▶ **The task**
In full and without alteration, copy the listing.

▶ **Data extract**

──────

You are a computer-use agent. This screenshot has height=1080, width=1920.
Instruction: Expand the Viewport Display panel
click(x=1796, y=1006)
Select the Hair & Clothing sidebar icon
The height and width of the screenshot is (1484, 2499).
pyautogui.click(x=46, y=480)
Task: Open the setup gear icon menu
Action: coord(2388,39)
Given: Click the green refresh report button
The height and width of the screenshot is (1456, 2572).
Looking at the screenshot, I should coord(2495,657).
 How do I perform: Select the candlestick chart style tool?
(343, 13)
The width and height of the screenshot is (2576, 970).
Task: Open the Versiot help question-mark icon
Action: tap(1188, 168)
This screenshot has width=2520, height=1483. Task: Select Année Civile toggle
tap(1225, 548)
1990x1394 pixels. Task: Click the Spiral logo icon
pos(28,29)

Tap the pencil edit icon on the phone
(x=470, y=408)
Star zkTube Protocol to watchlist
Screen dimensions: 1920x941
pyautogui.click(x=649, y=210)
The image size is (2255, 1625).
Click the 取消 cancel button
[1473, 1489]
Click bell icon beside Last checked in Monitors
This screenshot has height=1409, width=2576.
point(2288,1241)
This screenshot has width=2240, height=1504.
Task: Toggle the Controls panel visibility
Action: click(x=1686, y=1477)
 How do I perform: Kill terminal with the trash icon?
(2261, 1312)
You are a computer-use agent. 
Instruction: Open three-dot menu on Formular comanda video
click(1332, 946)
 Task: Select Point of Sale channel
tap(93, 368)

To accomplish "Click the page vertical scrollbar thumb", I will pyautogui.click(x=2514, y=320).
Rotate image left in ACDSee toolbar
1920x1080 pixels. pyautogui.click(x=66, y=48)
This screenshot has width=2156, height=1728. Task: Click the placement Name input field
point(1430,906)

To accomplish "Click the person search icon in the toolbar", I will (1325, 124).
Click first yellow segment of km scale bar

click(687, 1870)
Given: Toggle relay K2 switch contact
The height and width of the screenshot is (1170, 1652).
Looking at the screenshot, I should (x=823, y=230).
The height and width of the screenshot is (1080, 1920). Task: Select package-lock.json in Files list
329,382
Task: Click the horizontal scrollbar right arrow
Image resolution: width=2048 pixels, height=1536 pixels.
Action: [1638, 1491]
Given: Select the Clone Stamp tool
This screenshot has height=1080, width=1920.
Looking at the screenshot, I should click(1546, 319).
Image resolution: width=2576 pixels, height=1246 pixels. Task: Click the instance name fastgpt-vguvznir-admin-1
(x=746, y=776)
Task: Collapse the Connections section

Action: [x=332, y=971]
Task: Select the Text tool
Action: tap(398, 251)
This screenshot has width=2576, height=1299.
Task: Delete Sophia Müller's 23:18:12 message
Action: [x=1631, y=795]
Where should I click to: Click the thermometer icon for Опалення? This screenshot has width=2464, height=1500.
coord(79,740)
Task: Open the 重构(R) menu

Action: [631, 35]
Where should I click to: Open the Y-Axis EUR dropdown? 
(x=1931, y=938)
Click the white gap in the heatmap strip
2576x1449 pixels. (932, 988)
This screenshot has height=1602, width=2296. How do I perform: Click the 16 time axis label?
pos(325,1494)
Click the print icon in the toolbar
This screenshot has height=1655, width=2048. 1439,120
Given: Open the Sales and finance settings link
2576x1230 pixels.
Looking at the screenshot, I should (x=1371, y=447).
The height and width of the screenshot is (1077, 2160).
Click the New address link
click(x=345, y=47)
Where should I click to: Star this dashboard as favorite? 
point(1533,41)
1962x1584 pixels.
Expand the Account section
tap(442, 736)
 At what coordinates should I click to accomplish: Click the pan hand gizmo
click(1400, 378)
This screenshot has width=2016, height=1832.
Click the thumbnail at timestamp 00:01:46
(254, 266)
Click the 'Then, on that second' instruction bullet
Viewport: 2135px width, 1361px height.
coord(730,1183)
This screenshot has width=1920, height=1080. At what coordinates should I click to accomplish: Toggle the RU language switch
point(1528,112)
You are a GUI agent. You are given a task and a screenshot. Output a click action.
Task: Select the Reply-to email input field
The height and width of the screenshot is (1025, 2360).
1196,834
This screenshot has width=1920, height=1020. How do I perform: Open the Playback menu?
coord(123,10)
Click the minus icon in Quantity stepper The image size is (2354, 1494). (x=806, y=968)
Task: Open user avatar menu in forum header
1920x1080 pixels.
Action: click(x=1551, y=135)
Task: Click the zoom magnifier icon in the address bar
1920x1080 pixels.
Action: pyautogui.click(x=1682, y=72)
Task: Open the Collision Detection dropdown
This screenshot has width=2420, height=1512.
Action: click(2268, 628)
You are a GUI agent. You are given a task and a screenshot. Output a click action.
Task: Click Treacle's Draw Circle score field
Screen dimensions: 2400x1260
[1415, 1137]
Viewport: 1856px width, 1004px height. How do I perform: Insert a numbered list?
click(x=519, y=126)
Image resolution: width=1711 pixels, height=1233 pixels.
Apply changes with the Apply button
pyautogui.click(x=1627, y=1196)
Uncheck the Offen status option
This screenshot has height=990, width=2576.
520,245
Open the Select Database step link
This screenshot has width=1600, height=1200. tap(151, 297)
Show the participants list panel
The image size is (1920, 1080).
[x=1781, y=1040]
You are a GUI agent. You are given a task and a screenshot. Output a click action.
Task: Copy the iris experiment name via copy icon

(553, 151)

──────

▶ **Reply to the exercise**
You are a computer-use agent. This screenshot has height=1080, width=1920.
Instruction: Expand the Viewport Display panel
click(x=1796, y=1006)
Select the Hair & Clothing sidebar icon
The height and width of the screenshot is (1484, 2499).
pyautogui.click(x=46, y=480)
Task: Open the setup gear icon menu
Action: coord(2388,39)
Given: Click the green refresh report button
The height and width of the screenshot is (1456, 2572).
Looking at the screenshot, I should coord(2495,657).
 How do I perform: Select the candlestick chart style tool?
(343, 13)
The width and height of the screenshot is (2576, 970).
Task: Open the Versiot help question-mark icon
Action: tap(1188, 168)
This screenshot has width=2520, height=1483. Task: Select Année Civile toggle
tap(1225, 548)
1990x1394 pixels. Task: Click the Spiral logo icon
pos(28,29)

Tap the pencil edit icon on the phone
(x=470, y=408)
Star zkTube Protocol to watchlist
Screen dimensions: 1920x941
pyautogui.click(x=649, y=210)
The image size is (2255, 1625).
Click the 取消 cancel button
[1473, 1489]
Click bell icon beside Last checked in Monitors
This screenshot has height=1409, width=2576.
point(2288,1241)
This screenshot has width=2240, height=1504.
Task: Toggle the Controls panel visibility
Action: click(x=1686, y=1477)
 How do I perform: Kill terminal with the trash icon?
(2261, 1312)
You are a computer-use agent. 
Instruction: Open three-dot menu on Formular comanda video
click(1332, 946)
 Task: Select Point of Sale channel
tap(93, 368)

To accomplish "Click the page vertical scrollbar thumb", I will pyautogui.click(x=2514, y=320).
Rotate image left in ACDSee toolbar
1920x1080 pixels. pyautogui.click(x=66, y=48)
This screenshot has width=2156, height=1728. Task: Click the placement Name input field
point(1430,906)

To accomplish "Click the person search icon in the toolbar", I will (1325, 124).
Click first yellow segment of km scale bar

click(687, 1870)
Given: Toggle relay K2 switch contact
The height and width of the screenshot is (1170, 1652).
Looking at the screenshot, I should (x=823, y=230).
The height and width of the screenshot is (1080, 1920). Task: Select package-lock.json in Files list
329,382
Task: Click the horizontal scrollbar right arrow
Image resolution: width=2048 pixels, height=1536 pixels.
Action: [1638, 1491]
Given: Select the Clone Stamp tool
This screenshot has height=1080, width=1920.
Looking at the screenshot, I should click(1546, 319).
Image resolution: width=2576 pixels, height=1246 pixels. Task: Click the instance name fastgpt-vguvznir-admin-1
(x=746, y=776)
Task: Collapse the Connections section

Action: [x=332, y=971]
Task: Select the Text tool
Action: tap(398, 251)
This screenshot has width=2576, height=1299.
Task: Delete Sophia Müller's 23:18:12 message
Action: [x=1631, y=795]
Where should I click to: Click the thermometer icon for Опалення? This screenshot has width=2464, height=1500.
coord(79,740)
Task: Open the 重构(R) menu

Action: [631, 35]
Where should I click to: Open the Y-Axis EUR dropdown? 
(x=1931, y=938)
Click the white gap in the heatmap strip
2576x1449 pixels. (932, 988)
This screenshot has height=1602, width=2296. How do I perform: Click the 16 time axis label?
pos(325,1494)
Click the print icon in the toolbar
This screenshot has height=1655, width=2048. 1439,120
Given: Open the Sales and finance settings link
2576x1230 pixels.
Looking at the screenshot, I should (x=1371, y=447).
The height and width of the screenshot is (1077, 2160).
Click the New address link
click(x=345, y=47)
Where should I click to: Star this dashboard as favorite? 
point(1533,41)
1962x1584 pixels.
Expand the Account section
tap(442, 736)
 At what coordinates should I click to accomplish: Click the pan hand gizmo
click(1400, 378)
This screenshot has width=2016, height=1832.
Click the thumbnail at timestamp 00:01:46
(254, 266)
Click the 'Then, on that second' instruction bullet
Viewport: 2135px width, 1361px height.
coord(730,1183)
This screenshot has width=1920, height=1080. At what coordinates should I click to accomplish: Toggle the RU language switch
point(1528,112)
You are a GUI agent. You are given a task and a screenshot. Output a click action.
Task: Select the Reply-to email input field
The height and width of the screenshot is (1025, 2360).
1196,834
This screenshot has width=1920, height=1020. How do I perform: Open the Playback menu?
coord(123,10)
Click the minus icon in Quantity stepper The image size is (2354, 1494). (x=806, y=968)
Task: Open user avatar menu in forum header
1920x1080 pixels.
Action: click(x=1551, y=135)
Task: Click the zoom magnifier icon in the address bar
1920x1080 pixels.
Action: pyautogui.click(x=1682, y=72)
Task: Open the Collision Detection dropdown
This screenshot has width=2420, height=1512.
Action: click(2268, 628)
You are a GUI agent. You are given a task and a screenshot. Output a click action.
Task: Click Treacle's Draw Circle score field
Screen dimensions: 2400x1260
[1415, 1137]
Viewport: 1856px width, 1004px height. How do I perform: Insert a numbered list?
click(x=519, y=126)
Image resolution: width=1711 pixels, height=1233 pixels.
Apply changes with the Apply button
pyautogui.click(x=1627, y=1196)
Uncheck the Offen status option
This screenshot has height=990, width=2576.
520,245
Open the Select Database step link
This screenshot has width=1600, height=1200. tap(151, 297)
Show the participants list panel
The image size is (1920, 1080).
[x=1781, y=1040]
You are a GUI agent. You are given a task and a screenshot. Output a click action.
Task: Copy the iris experiment name via copy icon

(553, 151)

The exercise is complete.